WHAT IS BEING ASKED: Your reply should reproduce each record precisely as written.

TASK INPUT:
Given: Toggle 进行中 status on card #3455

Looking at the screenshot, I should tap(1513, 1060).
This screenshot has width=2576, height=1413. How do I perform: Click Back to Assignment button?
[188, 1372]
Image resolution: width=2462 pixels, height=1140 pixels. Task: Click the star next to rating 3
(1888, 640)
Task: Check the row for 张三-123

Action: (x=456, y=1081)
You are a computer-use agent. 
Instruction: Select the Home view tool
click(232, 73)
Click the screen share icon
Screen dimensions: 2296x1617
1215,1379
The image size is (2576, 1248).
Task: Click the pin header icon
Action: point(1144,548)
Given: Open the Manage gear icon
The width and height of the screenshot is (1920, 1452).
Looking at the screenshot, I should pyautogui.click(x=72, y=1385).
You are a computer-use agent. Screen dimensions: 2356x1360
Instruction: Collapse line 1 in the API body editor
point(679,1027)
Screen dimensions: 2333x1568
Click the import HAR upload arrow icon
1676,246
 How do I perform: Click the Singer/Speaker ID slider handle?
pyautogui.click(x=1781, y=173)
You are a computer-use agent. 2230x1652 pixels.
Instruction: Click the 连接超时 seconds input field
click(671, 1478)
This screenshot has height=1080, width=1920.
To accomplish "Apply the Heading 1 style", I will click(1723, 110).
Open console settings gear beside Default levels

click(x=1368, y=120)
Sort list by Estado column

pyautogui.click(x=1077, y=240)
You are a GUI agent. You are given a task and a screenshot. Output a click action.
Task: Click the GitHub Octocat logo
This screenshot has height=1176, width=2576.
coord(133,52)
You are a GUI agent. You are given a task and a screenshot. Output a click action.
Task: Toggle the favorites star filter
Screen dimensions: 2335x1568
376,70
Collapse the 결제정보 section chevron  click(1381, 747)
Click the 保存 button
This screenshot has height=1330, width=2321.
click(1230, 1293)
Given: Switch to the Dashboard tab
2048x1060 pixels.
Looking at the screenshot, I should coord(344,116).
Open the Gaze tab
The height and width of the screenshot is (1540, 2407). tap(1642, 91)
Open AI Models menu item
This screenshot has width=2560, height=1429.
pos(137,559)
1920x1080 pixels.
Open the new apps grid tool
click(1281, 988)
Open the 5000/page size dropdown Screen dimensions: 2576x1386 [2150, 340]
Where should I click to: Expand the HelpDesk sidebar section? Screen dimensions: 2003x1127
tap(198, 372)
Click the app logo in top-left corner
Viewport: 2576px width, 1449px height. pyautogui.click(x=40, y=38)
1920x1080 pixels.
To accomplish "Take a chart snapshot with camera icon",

TASK OUTPUT:
Given: Toggle 进行中 status on card #3455

Looking at the screenshot, I should tap(1513, 1060).
This screenshot has width=2576, height=1413. How do I perform: Click Back to Assignment button?
[188, 1372]
Image resolution: width=2462 pixels, height=1140 pixels. Task: Click the star next to rating 3
(1888, 640)
Task: Check the row for 张三-123

Action: (x=456, y=1081)
You are a computer-use agent. 
Instruction: Select the Home view tool
click(232, 73)
Click the screen share icon
Screen dimensions: 2296x1617
1215,1379
The image size is (2576, 1248).
Task: Click the pin header icon
Action: point(1144,548)
Given: Open the Manage gear icon
The width and height of the screenshot is (1920, 1452).
Looking at the screenshot, I should pyautogui.click(x=72, y=1385).
You are a computer-use agent. Screen dimensions: 2356x1360
Instruction: Collapse line 1 in the API body editor
point(679,1027)
Screen dimensions: 2333x1568
Click the import HAR upload arrow icon
1676,246
 How do I perform: Click the Singer/Speaker ID slider handle?
pyautogui.click(x=1781, y=173)
You are a computer-use agent. 2230x1652 pixels.
Instruction: Click the 连接超时 seconds input field
click(671, 1478)
This screenshot has height=1080, width=1920.
To accomplish "Apply the Heading 1 style", I will click(1723, 110).
Open console settings gear beside Default levels

click(x=1368, y=120)
Sort list by Estado column

pyautogui.click(x=1077, y=240)
You are a GUI agent. You are given a task and a screenshot. Output a click action.
Task: Click the GitHub Octocat logo
This screenshot has height=1176, width=2576.
coord(133,52)
You are a GUI agent. You are given a task and a screenshot. Output a click action.
Task: Toggle the favorites star filter
Screen dimensions: 2335x1568
376,70
Collapse the 결제정보 section chevron  click(1381, 747)
Click the 保存 button
This screenshot has height=1330, width=2321.
click(1230, 1293)
Given: Switch to the Dashboard tab
2048x1060 pixels.
Looking at the screenshot, I should coord(344,116).
Open the Gaze tab
The height and width of the screenshot is (1540, 2407). tap(1642, 91)
Open AI Models menu item
This screenshot has width=2560, height=1429.
pos(137,559)
1920x1080 pixels.
Open the new apps grid tool
click(1281, 988)
Open the 5000/page size dropdown Screen dimensions: 2576x1386 [2150, 340]
Where should I click to: Expand the HelpDesk sidebar section? Screen dimensions: 2003x1127
tap(198, 372)
Click the app logo in top-left corner
Viewport: 2576px width, 1449px height. pyautogui.click(x=40, y=38)
1920x1080 pixels.
To accomplish "Take a chart snapshot with camera icon",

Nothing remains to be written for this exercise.